El miedo al rechazo, en este caso, se convierte en una especie de alarma interna que se activa ante cualquier situación que el cerebro interprete como una amenaza. Por eso es tan importante trabajar el pasado. La terapia ayuda a procesar esas experiencias y a entender por qué ciertos patrones se repiten, lo que nos permite actuar de manera consciente y no desde el piloto automático del trauma.
¿Cómo define la psicología actual el trauma y qué diferencia hay entre un trauma evidente y uno más sutil o relacional?
Actualmente, la psicología no solo define el trauma como un evento único y catastrófico, como un accidente o un desastre natural. También se ha ampliado el concepto para incluir el trauma relacional o sutil. Este tipo de trauma no es un evento puntual, sino el resultado de experiencias dañinas y repetitivas dentro de las relaciones, como la negligencia emocional, la falta de afecto, el abandono o la crítica constante.
La diferencia clave radica en la naturaleza del evento. Mientras que un trauma evidente es como una herida grande y visible, el trauma relacional es como mil pequeñas heridas que se acumulan con el tiempo. Ambas son igualmente dolorosas, pero el trauma sutil a menudo es más difícil de identificar porque no hay un evento claro al que culpar. Por eso es importante trabajar en consulta para identificar y sanar este tipo de heridas ocultas.
¿Cómo puede ayudarnos la terapia a resignificar las experiencias del pasado para vivir con mayor libertad en el presente?
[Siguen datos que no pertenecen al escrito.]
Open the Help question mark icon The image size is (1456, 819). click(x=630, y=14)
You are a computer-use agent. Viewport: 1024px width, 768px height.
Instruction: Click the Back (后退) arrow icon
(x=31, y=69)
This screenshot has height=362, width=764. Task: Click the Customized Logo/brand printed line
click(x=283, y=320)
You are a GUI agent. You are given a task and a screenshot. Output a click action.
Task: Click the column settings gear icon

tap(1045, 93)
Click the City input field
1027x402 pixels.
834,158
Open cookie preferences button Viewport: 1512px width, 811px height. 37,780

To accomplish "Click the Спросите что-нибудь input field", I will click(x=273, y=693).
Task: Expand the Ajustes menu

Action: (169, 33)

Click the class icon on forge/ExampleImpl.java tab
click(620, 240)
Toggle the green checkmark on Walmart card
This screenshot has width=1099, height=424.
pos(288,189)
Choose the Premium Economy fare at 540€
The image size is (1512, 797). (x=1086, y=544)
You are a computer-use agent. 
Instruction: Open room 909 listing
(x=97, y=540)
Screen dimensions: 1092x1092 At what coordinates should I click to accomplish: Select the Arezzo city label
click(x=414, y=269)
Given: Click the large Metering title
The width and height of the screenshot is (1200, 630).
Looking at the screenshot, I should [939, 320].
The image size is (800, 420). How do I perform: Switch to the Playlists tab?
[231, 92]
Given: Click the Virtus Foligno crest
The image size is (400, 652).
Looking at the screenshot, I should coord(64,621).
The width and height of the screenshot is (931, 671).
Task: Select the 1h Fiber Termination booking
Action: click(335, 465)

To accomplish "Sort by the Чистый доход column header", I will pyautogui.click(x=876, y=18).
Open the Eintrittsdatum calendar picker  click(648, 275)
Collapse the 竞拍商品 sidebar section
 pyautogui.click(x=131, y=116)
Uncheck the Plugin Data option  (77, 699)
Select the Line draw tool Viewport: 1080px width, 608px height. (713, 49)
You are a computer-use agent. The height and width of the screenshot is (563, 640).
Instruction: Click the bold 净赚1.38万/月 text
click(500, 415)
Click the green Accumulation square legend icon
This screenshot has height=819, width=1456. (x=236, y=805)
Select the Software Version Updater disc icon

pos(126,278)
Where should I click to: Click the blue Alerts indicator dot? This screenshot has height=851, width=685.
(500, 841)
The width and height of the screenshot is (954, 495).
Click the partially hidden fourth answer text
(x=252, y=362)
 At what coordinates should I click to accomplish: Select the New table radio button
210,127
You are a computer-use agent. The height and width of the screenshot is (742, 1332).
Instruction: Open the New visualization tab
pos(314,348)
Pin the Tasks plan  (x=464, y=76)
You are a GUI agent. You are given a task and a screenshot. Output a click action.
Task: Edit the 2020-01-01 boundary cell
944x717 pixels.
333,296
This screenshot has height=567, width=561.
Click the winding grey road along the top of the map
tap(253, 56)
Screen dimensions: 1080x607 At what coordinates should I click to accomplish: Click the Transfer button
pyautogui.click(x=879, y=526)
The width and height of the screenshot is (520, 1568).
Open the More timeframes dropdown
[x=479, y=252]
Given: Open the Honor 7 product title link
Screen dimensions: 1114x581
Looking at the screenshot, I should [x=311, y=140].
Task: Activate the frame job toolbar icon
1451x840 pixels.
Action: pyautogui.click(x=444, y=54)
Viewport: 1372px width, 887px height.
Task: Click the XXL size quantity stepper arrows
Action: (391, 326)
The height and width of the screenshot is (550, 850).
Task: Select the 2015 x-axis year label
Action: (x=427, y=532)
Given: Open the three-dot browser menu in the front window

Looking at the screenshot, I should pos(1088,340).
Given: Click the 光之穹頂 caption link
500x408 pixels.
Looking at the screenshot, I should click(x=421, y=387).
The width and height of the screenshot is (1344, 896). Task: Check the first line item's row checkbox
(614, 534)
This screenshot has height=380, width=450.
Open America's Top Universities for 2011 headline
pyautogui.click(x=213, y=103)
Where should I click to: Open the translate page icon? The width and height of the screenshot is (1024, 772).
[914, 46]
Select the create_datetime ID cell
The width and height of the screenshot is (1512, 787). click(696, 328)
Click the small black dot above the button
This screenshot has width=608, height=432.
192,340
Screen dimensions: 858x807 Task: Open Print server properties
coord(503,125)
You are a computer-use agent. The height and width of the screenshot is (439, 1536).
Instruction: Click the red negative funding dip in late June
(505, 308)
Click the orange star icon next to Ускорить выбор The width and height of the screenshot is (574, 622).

La terapia es un espacio seguro y estructurado para explorar y procesar esas experiencias no resueltas. La clave no es borrar el pasado, sino resignificarlo. El objetivo no es olvidar lo que pasó, sino cambiar la narrativa que tenemos sobre lo que sucedió. En terapia, la persona puede revisar esas experiencias dolorosas bajo una nueva luz, entendiendo el por qué de sus miedos y patrones desde el aquí y el ahora, con los recursos que tiene en la actualidad y de la mano de un terapeuta que le asistirá y le acompañará en el proceso.
Esto nos permite dejar de ser víctimas de nuestra historia para convertirnos en protagonistas que pueden escribir un nuevo capítulo y re-narrar lo acontecido poniendo la responsabilidad de lo ocurrido en el/la/los responsables y liberarnos de la pregunta eterna de si podríamos haberlo hecho mejor o haber hecho algo para remediarlo. La terapia nos da las herramientas para desaprender los patrones dañinos y desarrollar nuevas formas de pensar, sentir y actuar liberándonos de esa carga tan pesada que suponen la culpa y la vergüenza que acompañan siempre a los traumas de la infancia y la juventud.
Al final, se trata de sanar para recuperar nuestra autonomía emocional y vivir con más libertad en el presente sin llevar a cuestas por defecto la mochila de 300 kilos o el corsé que no sabemos como hemos terminando llevando debajo de la camisa y que no son nuestros sino que forman parte del acumular pedacitos de recuerdo de lo que nos ha pasado.